Party leaders in Rajasthan are joining the chorus against Sanjay Leela Bhansali’s film and threatening to stall its release.
Jaipur: While in Rajasthan, ‘princess’ and BJP MLA Diya Kumari, who represents both the glamorous and political sides of Jaipur’s ‘royal family’, issued a terse statement on the upcoming film Padmavati, saying its release should not be allowed if it distorts history in any way. Chintamani Malviya, BJP MP from Ujjain, has also urged viewers not to watch the film, saying that Sanjay Leela Bhansali, the director, only understands the language of shoes. Filmmakers whose wives change their husbands everyday will not be able to understand the sacrifice of Queen Padmavati, Malviya added.

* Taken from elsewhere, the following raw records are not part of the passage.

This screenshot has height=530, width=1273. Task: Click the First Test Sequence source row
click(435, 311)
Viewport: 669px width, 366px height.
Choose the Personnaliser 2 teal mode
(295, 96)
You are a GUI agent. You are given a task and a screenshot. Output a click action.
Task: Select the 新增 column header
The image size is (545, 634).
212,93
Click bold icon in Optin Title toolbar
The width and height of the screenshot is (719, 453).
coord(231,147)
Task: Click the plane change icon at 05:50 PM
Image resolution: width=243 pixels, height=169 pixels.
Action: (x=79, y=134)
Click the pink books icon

Kumari also took to Twitter on the issue, saying she would not allow any distortion of Rajasthan’s “valiant history”.
I will not allow any distortion of the valiant history of Rajasthan & Sacrifice of its people in fighting barbarians by movie #Padmavati
— Diya Kumari (@KumariDiya) November 7, 2017
Rani #Padmavati is symbol of Rajasthan’s bravery & honour, any attempt to lessen her & women who sacrificed their lives will not be allowed.
— Diya Kumari (@KumariDiya) November 7, 2017
The Deepika Padukone-Ranveer Singh starrer is set to release on December 1.
Several Rajput groups, including the Rajput Karni Sena and Rajput Sabha, have been protesting against the film’s fictional depiction of the queen, saying it is an injustice to portray the ‘historical figure’ in this ‘wrong’ manner. Protestors even destroyed the sets of Padmavati at Jaipur’s Amber Fort in January and tried to attack the director.
According to historians, the legend of Padmavati first found mention in an Awadhi poem by Malik Muhammad Jayasi. The story is that Delhi Sultan Allauddin Khilji was so enamoured by Padmavati that he wanted see her legendary beauty for himself. She was married to King Ratansen of Chittor, who refused to let Khilji see her – Rajput culture forbade women from meeting men they did not know well. Khilji then decided to invade the fort and Ratansen was defeated, the poem says. But by the time the sultan made his way into the fort to find Padmavati, she and 16,000 other woman had ended their lives in jauhar (self-immolation).
Some parts of this legend are true, according to historians. Khilji did invade Chittor, though there is no concrete evidence on why he did so. Many consider the story of Padmavati to be historical fiction and popular legend, though some Rajput groups insist it actually happened and hail Padmavati and the women who died with her as the epitome of bravery.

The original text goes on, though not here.